Voilà ce qu’Helvétius raconte dans son Vitulus aureus. Émerveillé du résultat, il s’adonna dès lors à l’alchimie, cherchant à son tour le moyen de produire la pierre philosophale, mais ne le trouvant pas… jusqu’au jour où, s’étant affilié à la Rose-Croix socinienne, il fut initié, par Thomas Vaughan, au 9e et dernier degré, Magus.

On aura remarqué qu’Helvétius ne dit pas qu’il sut jamais le nom du mystérieux étranger ; dans aucun autre ouvrage, il ne revint sur cette étrange aventure de 1666-1667. Pourtant, l’opinion de ses contemporains fut que cet étranger n’était autre que Philalèthe ; car les relations ultérieures de mon ancêtre avec le Médecin du prince d’Orange furent connues.
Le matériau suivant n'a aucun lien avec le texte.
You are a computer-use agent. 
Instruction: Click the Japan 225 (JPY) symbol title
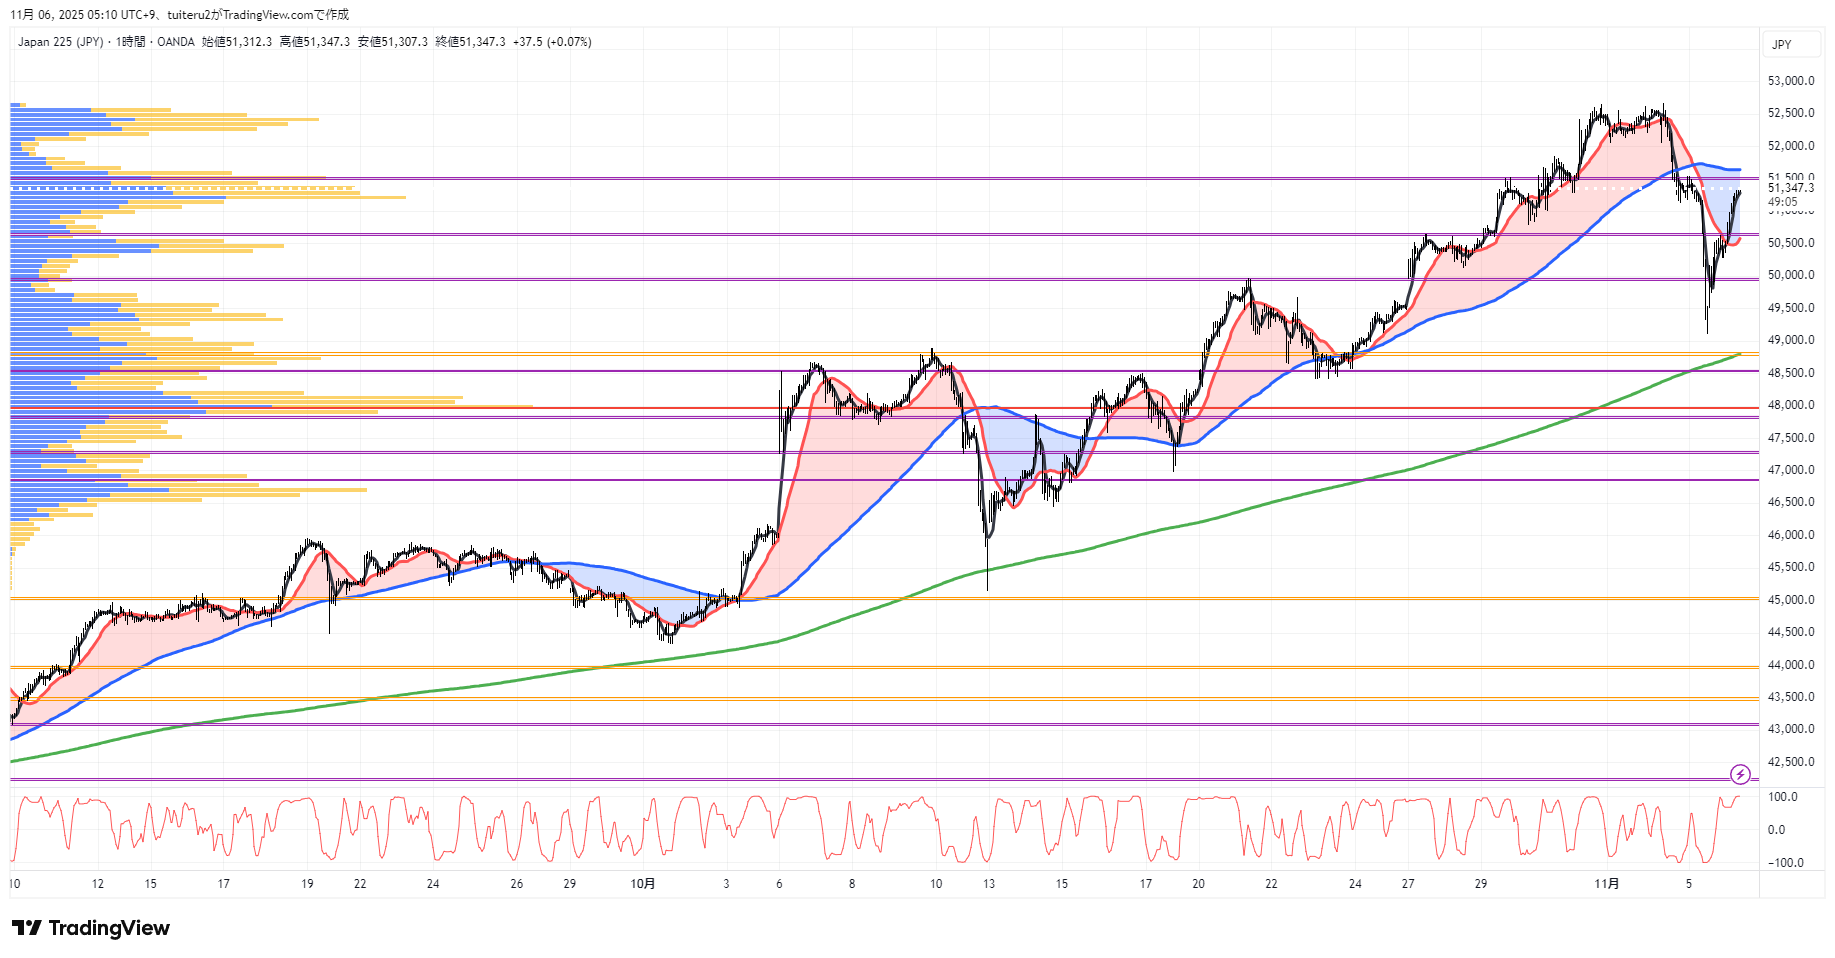click(60, 42)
Lenglet-Dufresnoy relate cette opinion comme très accréditée ; Louis Figuier la rapporte aussi et ne paraît pas douter de son exactitude. En tout cas, il est bien certain qu’Helvétius devint un des adeptes les plus actifs de la Rose-Croix, puisqu’il en fut le grand-maître de 1693 à 1709, année de sa mort. Mais les preuves mêmes de l’initiation donnée par Thomas Vaughan existent dans les Notes de Philalèthe pour les parfaits initiés, et Louis Figuier, en sa qualité de franc-maçon occultiste, n’a pas dû les ignorer. J’y viendrai tout-à-l’heure, en reproduisant quelques extraits de ces Notes, notamment ceux où il enseigne, aux Mages seuls, comment s’obtient la pierre philosophale, comment un rose-croix élu au dernier degré peut avoir de l’or à volonté.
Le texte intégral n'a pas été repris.